# What to do
Format the listing below as a JSON array of strings, with one string per line and blank lines skipped. Omit the pictures from the output.

(Records contained in a dataset)
=====

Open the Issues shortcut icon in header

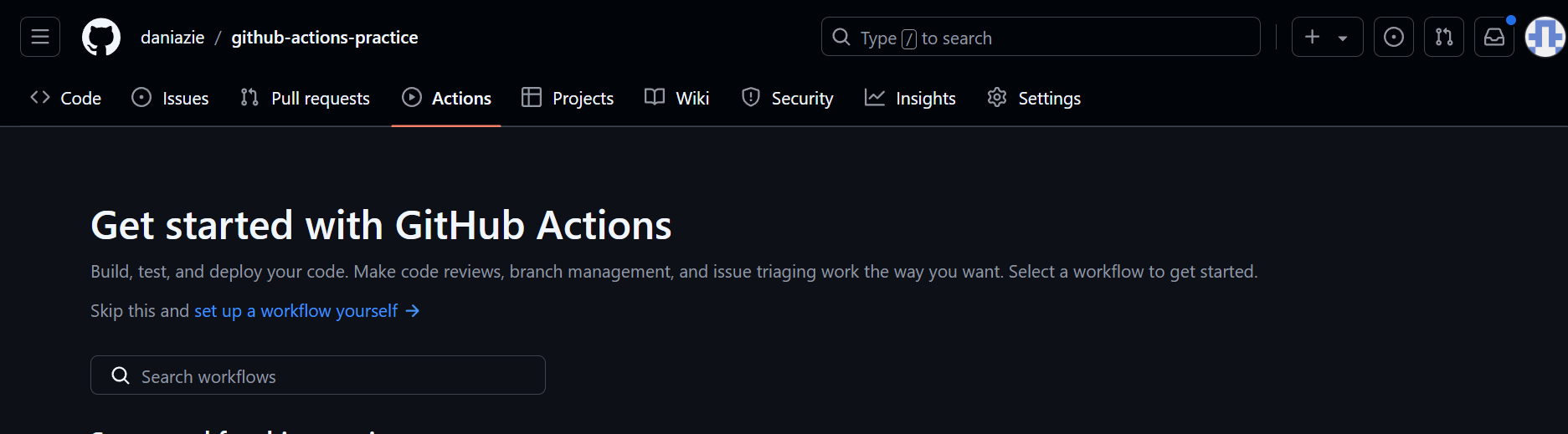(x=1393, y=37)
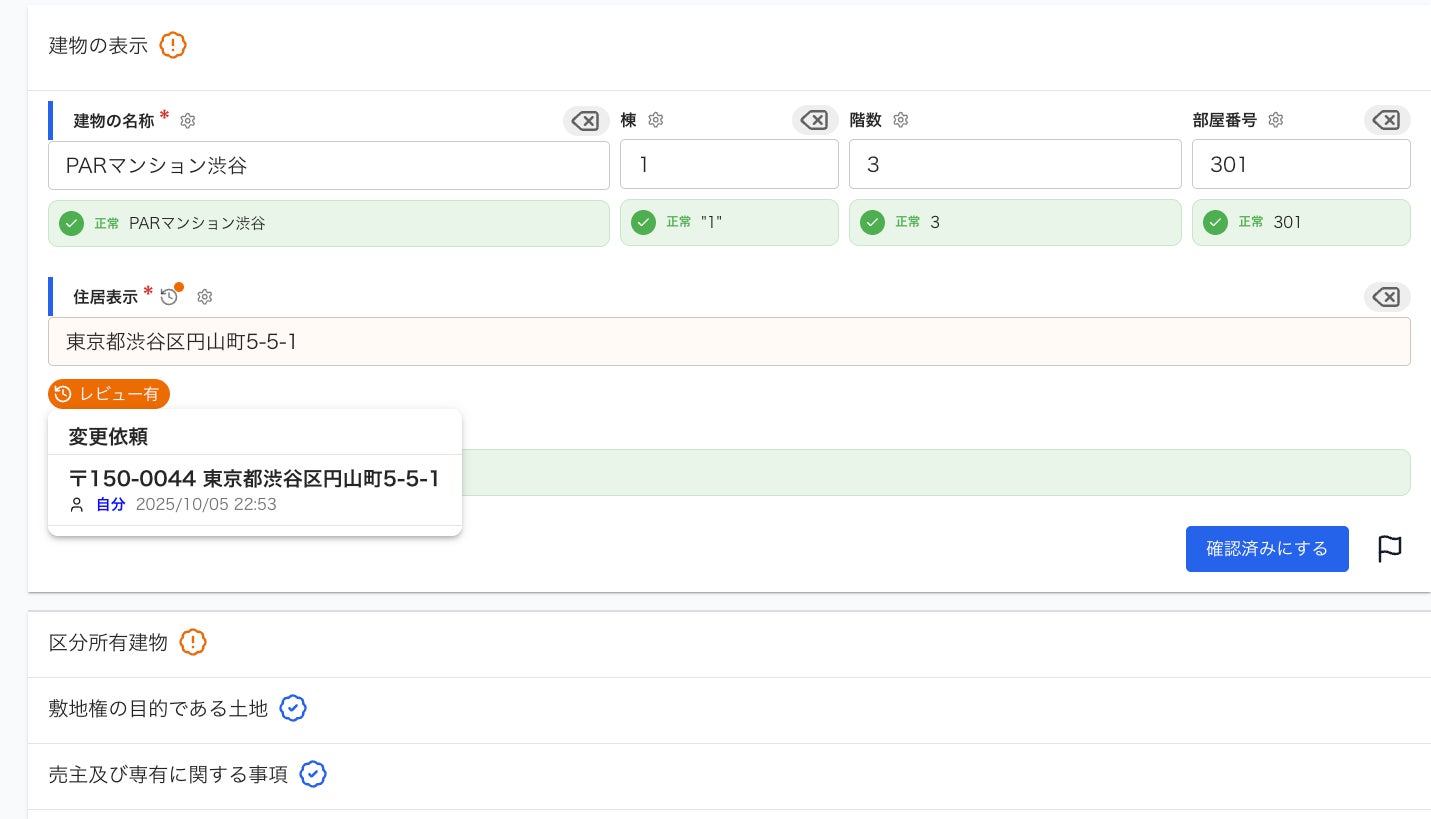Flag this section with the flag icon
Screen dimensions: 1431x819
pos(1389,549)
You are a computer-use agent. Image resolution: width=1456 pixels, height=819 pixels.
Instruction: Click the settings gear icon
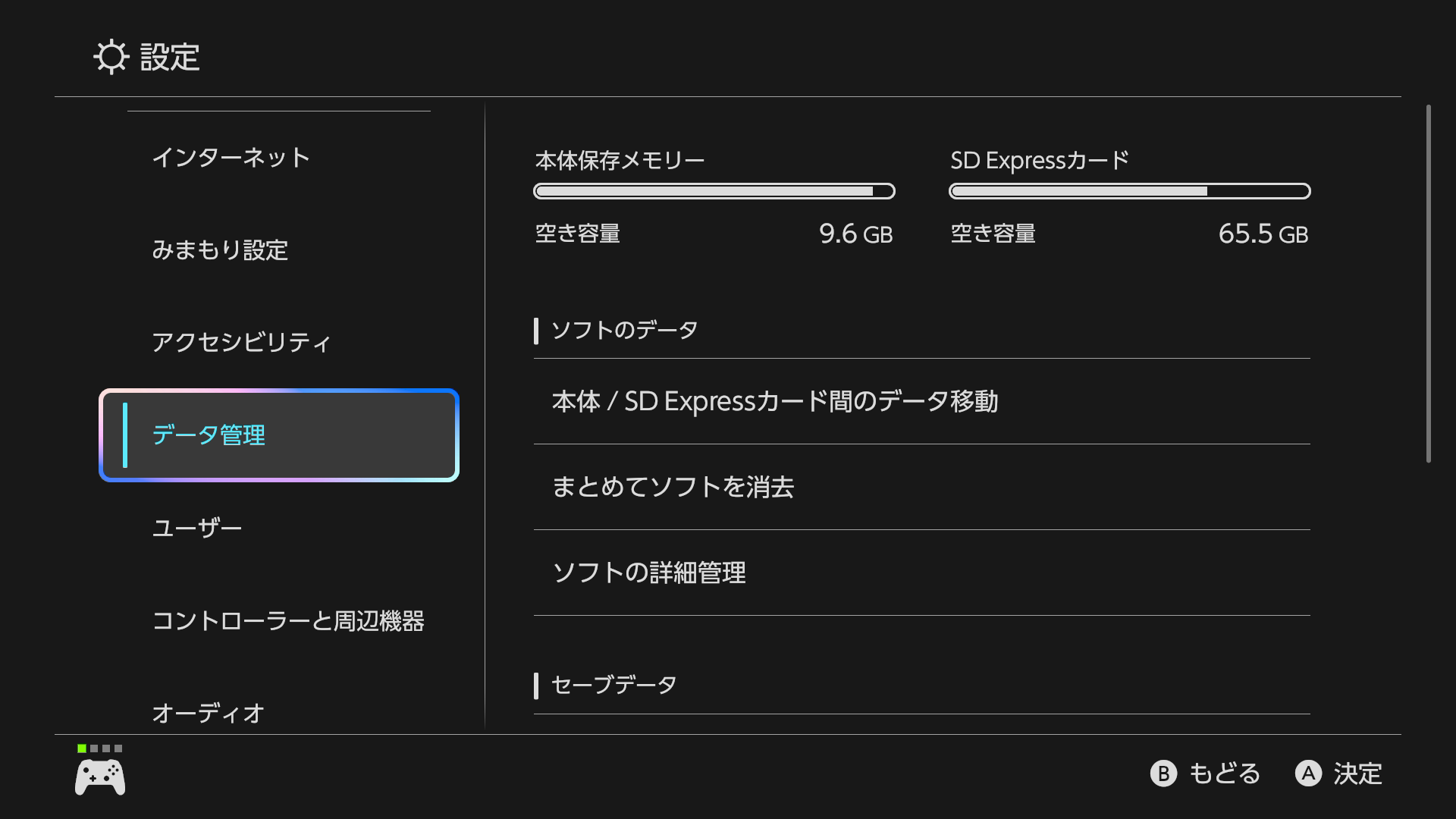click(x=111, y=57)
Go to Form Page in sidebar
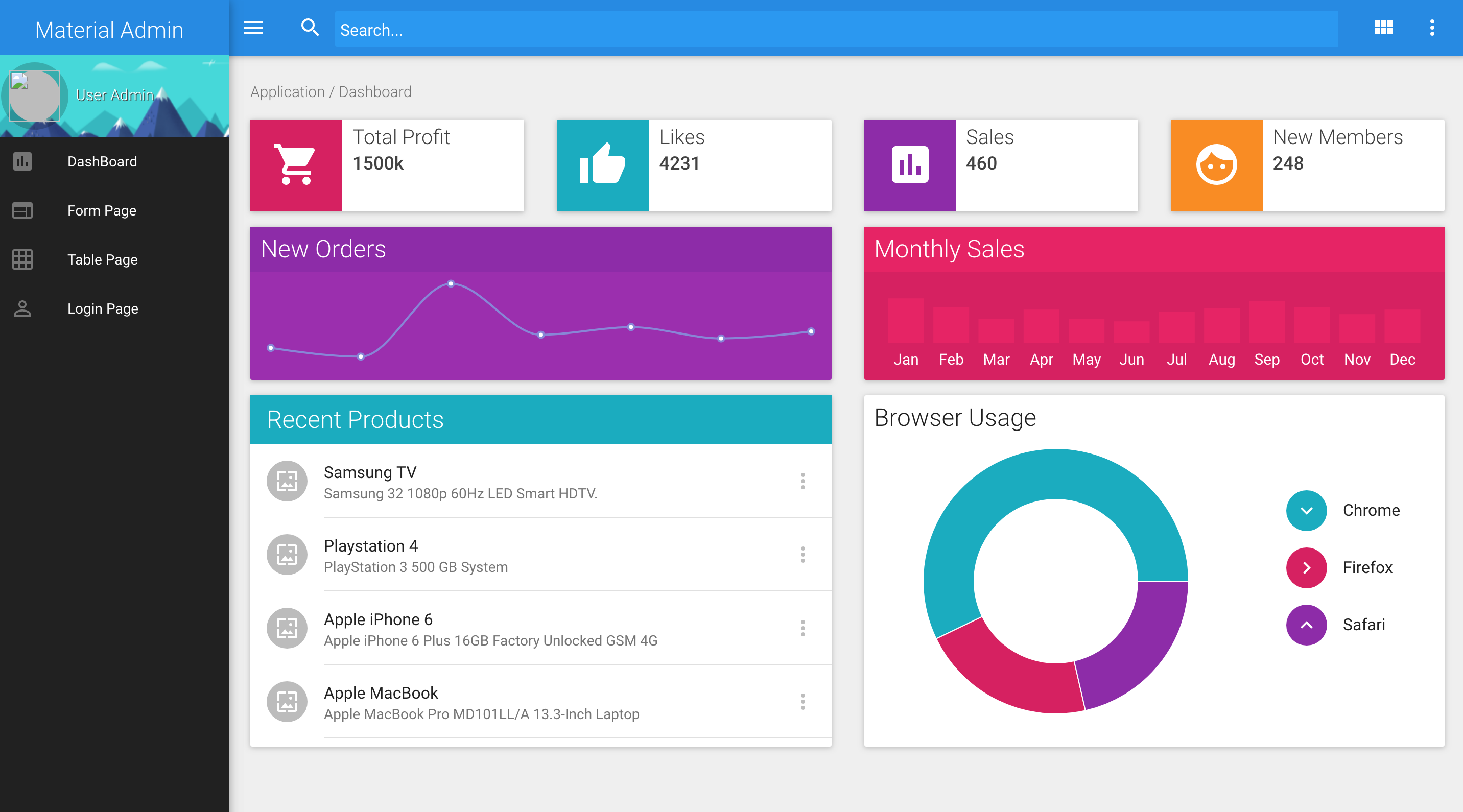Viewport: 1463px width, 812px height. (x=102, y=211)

=====

# Exercise answer
[
  "Open the Issues shortcut icon in header",
  "(x=1393, y=37)",
  "Flag this section with the flag icon",
  "Screen dimensions: 1431x819",
  "pos(1389,549)",
  "You are a computer-use agent. Image resolution: width=1456 pixels, height=819 pixels.",
  "Instruction: Click the settings gear icon",
  "click(x=111, y=57)",
  "Go to Form Page in sidebar",
  "Viewport: 1463px width, 812px height. (x=102, y=211)"
]